Belle le pedane in alluminio, lucidate a specchio che fa figo, segnate da una zigrinatura in grado di offrire un elevato livello di aderenza a scarponcini e stivaletti, ma pure ad un paio di scarpe. Queste pedane sono quasi centrate rispetto all’interasse della Trident, arretrate quel cicinin che basta, e relativamente vicine alla sella, forse troppo per chi supera i 175 cm. La loro posizione rende la moto sensibile alla spinta che si fa su di esse, col piacevole effetto di un mezzo più facile quando si deve andare a variarne l’inclinazione per cambi di direzione e ingressi o uscite di curva.

Elevato anche il grip offerto dalle manopole, poste agli estremi di un manubrio molto largo da impugnare. Apprezzabili gli specchietti bar end, oltre ad essere di pregevole fattura offrono pure un’ottima visuale posteriore, non ci si vede mai le proprie spalle, senza risultare mai di ingombro passando attraverso spazi angusti. Purtroppo si tratta di un accessorio a parte, la Trident 660 esce di serie con gli specchietti tradizionali. Lo stesso vale per il puntale in alluminio spazzolato e le maniglie per il passeggero presenti nella moto messaci a disposizione di Triumph Italia.
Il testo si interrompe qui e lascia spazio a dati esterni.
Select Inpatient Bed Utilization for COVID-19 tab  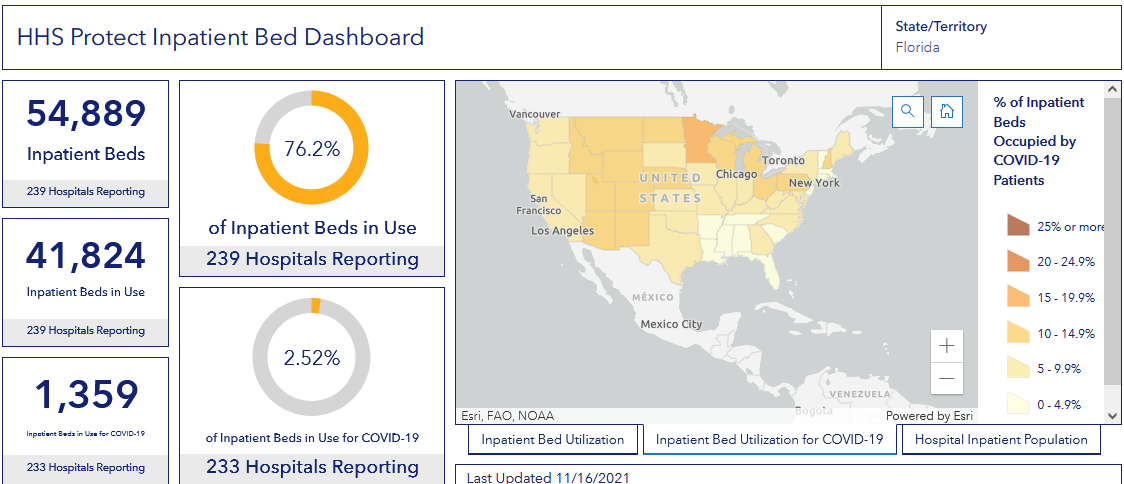point(770,439)
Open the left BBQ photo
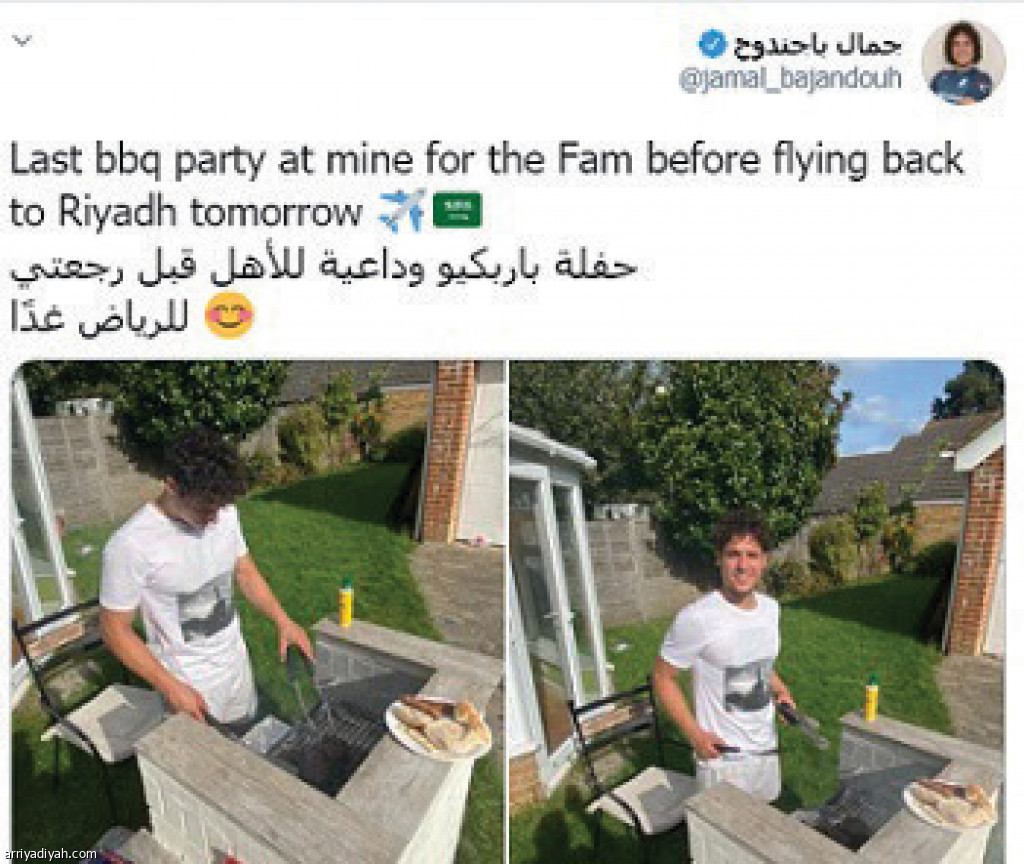 click(x=258, y=612)
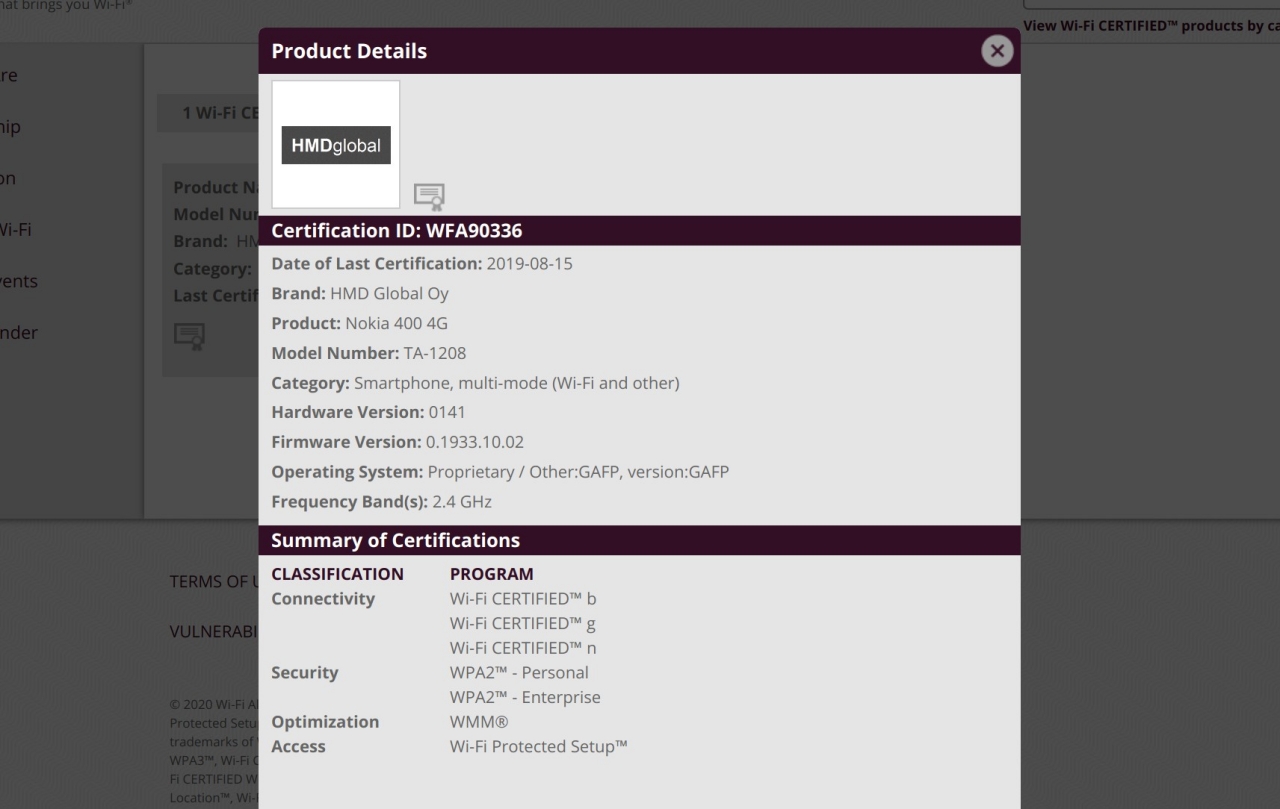Open View Wi-Fi CERTIFIED products link
This screenshot has height=809, width=1280.
pyautogui.click(x=1151, y=26)
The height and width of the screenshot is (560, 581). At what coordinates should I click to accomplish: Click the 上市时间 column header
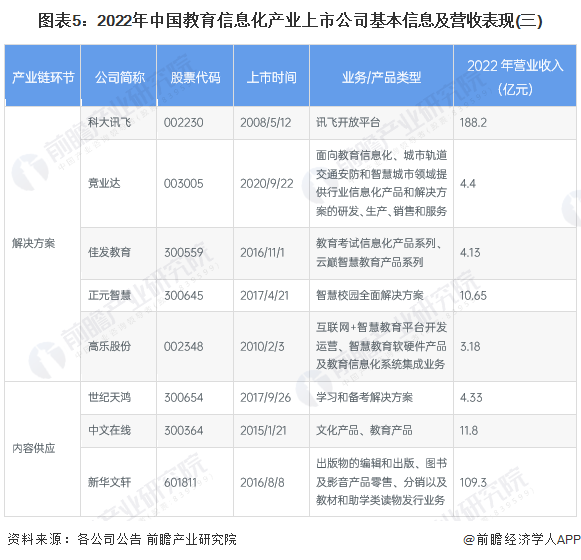point(271,76)
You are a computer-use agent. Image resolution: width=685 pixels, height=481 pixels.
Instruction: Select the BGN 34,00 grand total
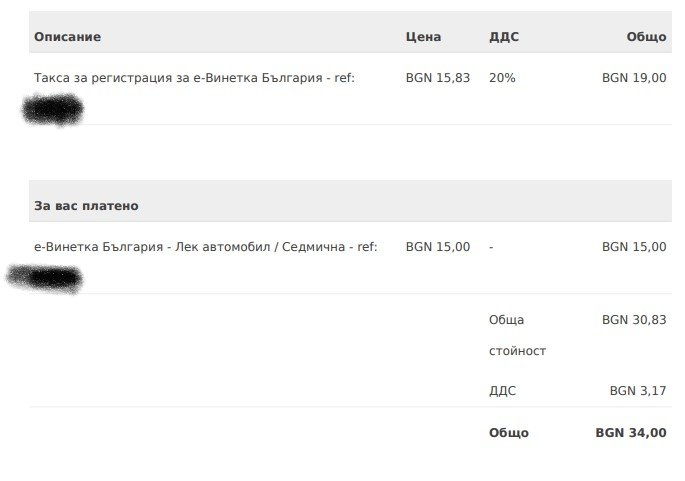click(x=631, y=433)
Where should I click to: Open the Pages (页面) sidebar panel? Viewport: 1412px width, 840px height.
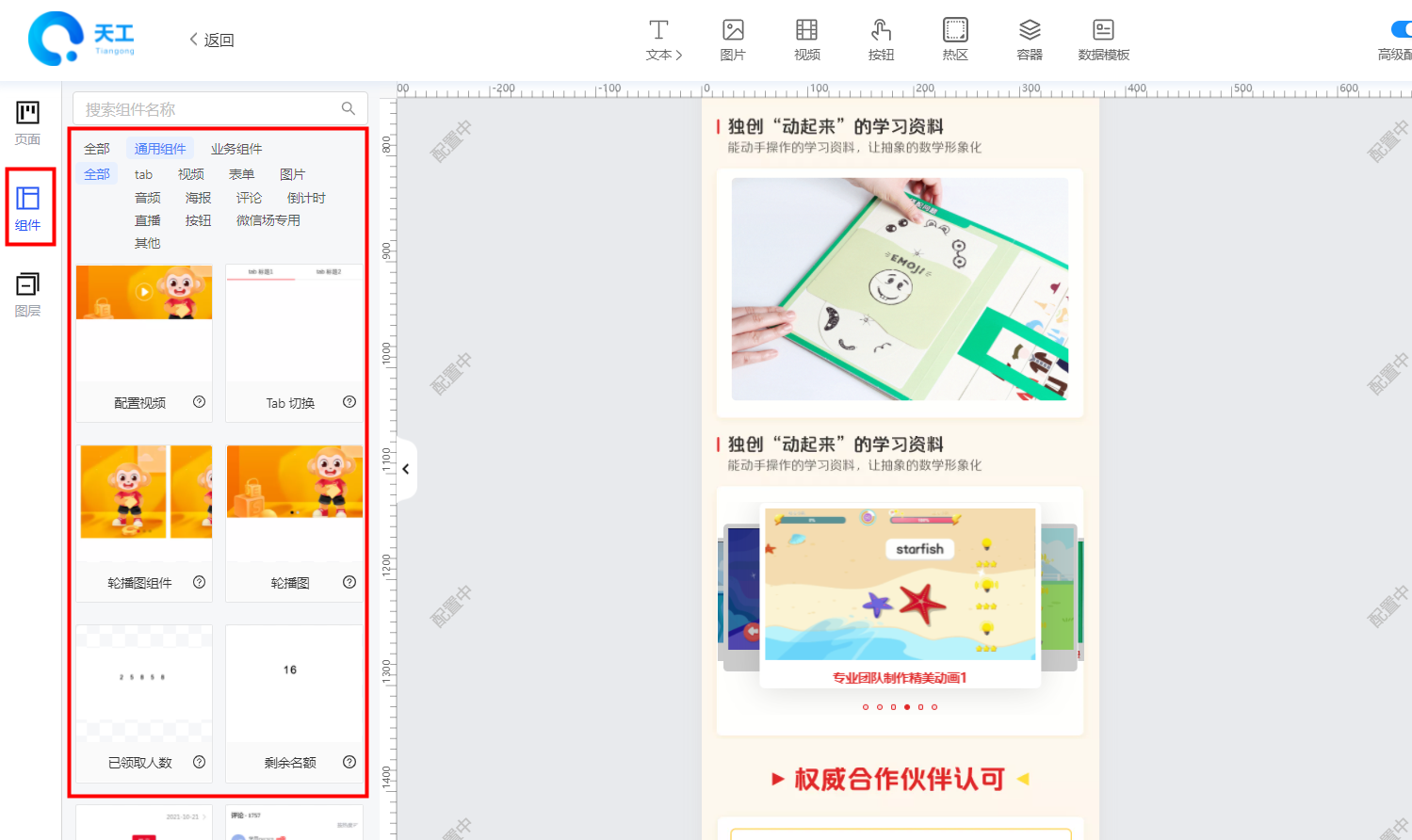[28, 122]
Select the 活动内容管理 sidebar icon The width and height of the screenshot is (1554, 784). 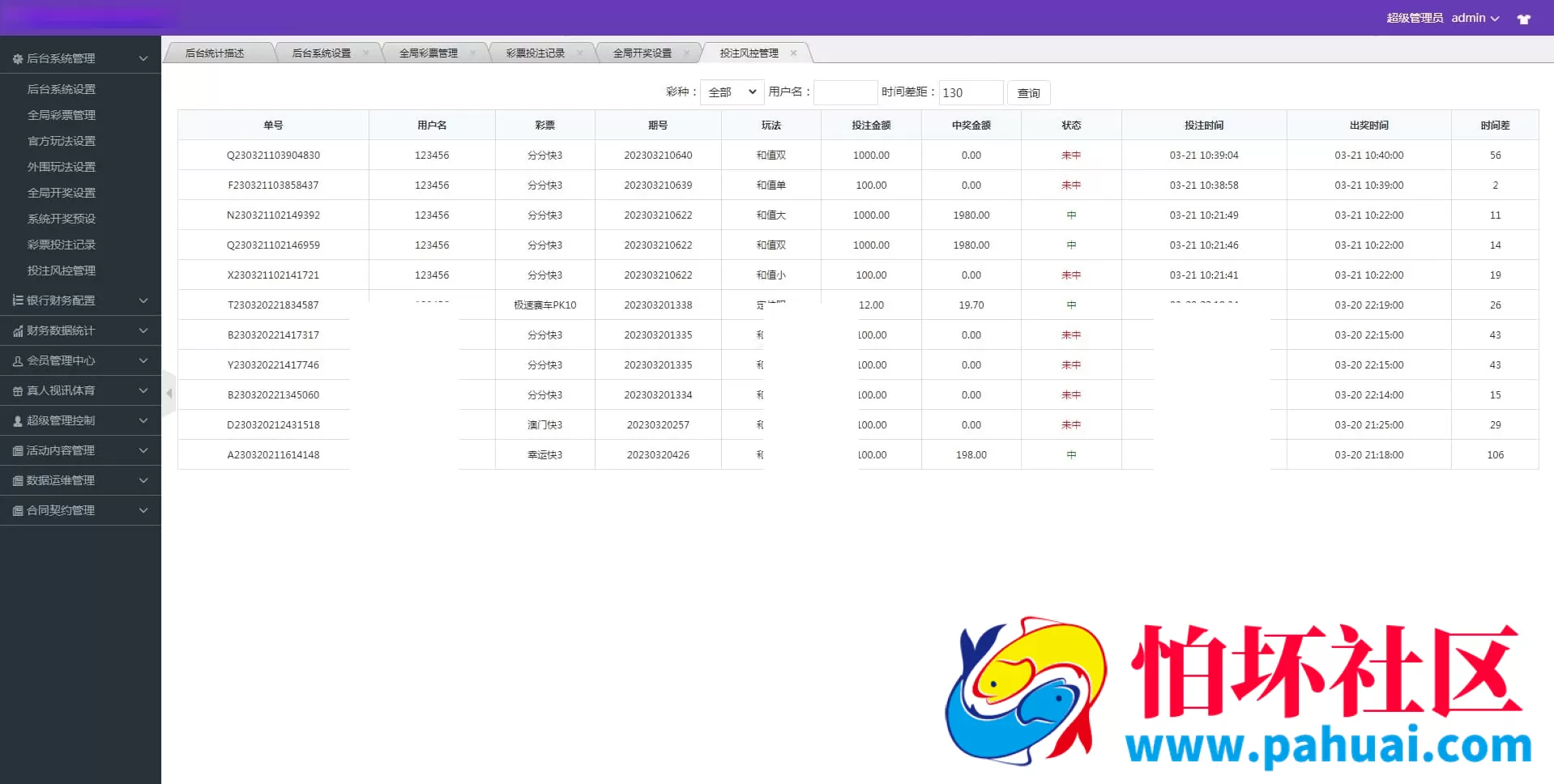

La sella, posta a 805 mm da terra, è stretta dove incontra il serbatoio. Questo profilo da un lato permette davvero a chiunque di poggiare saldamente i piedi a terra, dall’altro restituisce una sella comoda a patto di sedersi tutto indietro. Se non si raggiungono i 180 cm di altezza, sulla Trident ci si ritrova con il busto proteso in avanti godendo di una ergonomia che nel complesso restituisce gran senso di padronanza del mezzo.

La strumentazione mista LCD e TFT è sempre leggibile, non soffre in controluce, peccato sia troppo in basso e fuori dal campo visivo: bisogna abbassare lo sguardo per visionarla, o addirittura abbassare leggermente la testa se si utilizza un casco con paranaso. Inesistente e inattesa la protezione aerodinamica, impensabili lunghe trasferte autostradali dove peraltro il motore si mantiene in prossimità dei 6.500 giri/min. Due i riding mode disponibili sulla Trident 660, Road e Rain che agiscono su taratura di Traction Control, che lavora anche da Wheelie Control, ABS e Ride by Wire. Manca la piattaforma ineziale. La modalità da bagnato addolcisce la risposta motore nel primo 30% di apertura del gas, rendendo più invasivi TC e ABS.

In sintesi Trident 660 di Triumph non è semplicemente una roadster, ma una vera roamer inglese. Da prendere per godersi anche solo dieci minuti di spensieratezza, a zonzo senza mete e patemi. A cuor leggero. Si tratta di un mezzo ideale come prima moto perché facile e sincera, pur rimanendo appagante anche a lungo termine. È pure ideale se si è alla ricerca di una seconda moto scacciapensieri, per divertirsi senza troppi pensieri riguardanti meteo e condizioni dell’asfalto, da affiancare ad una prima moto più specialistica come una sportiva o una adventure. Si tratta di una moto divertente, disponibile anche in arancione, nero e grigio a partire da € 8.295,00.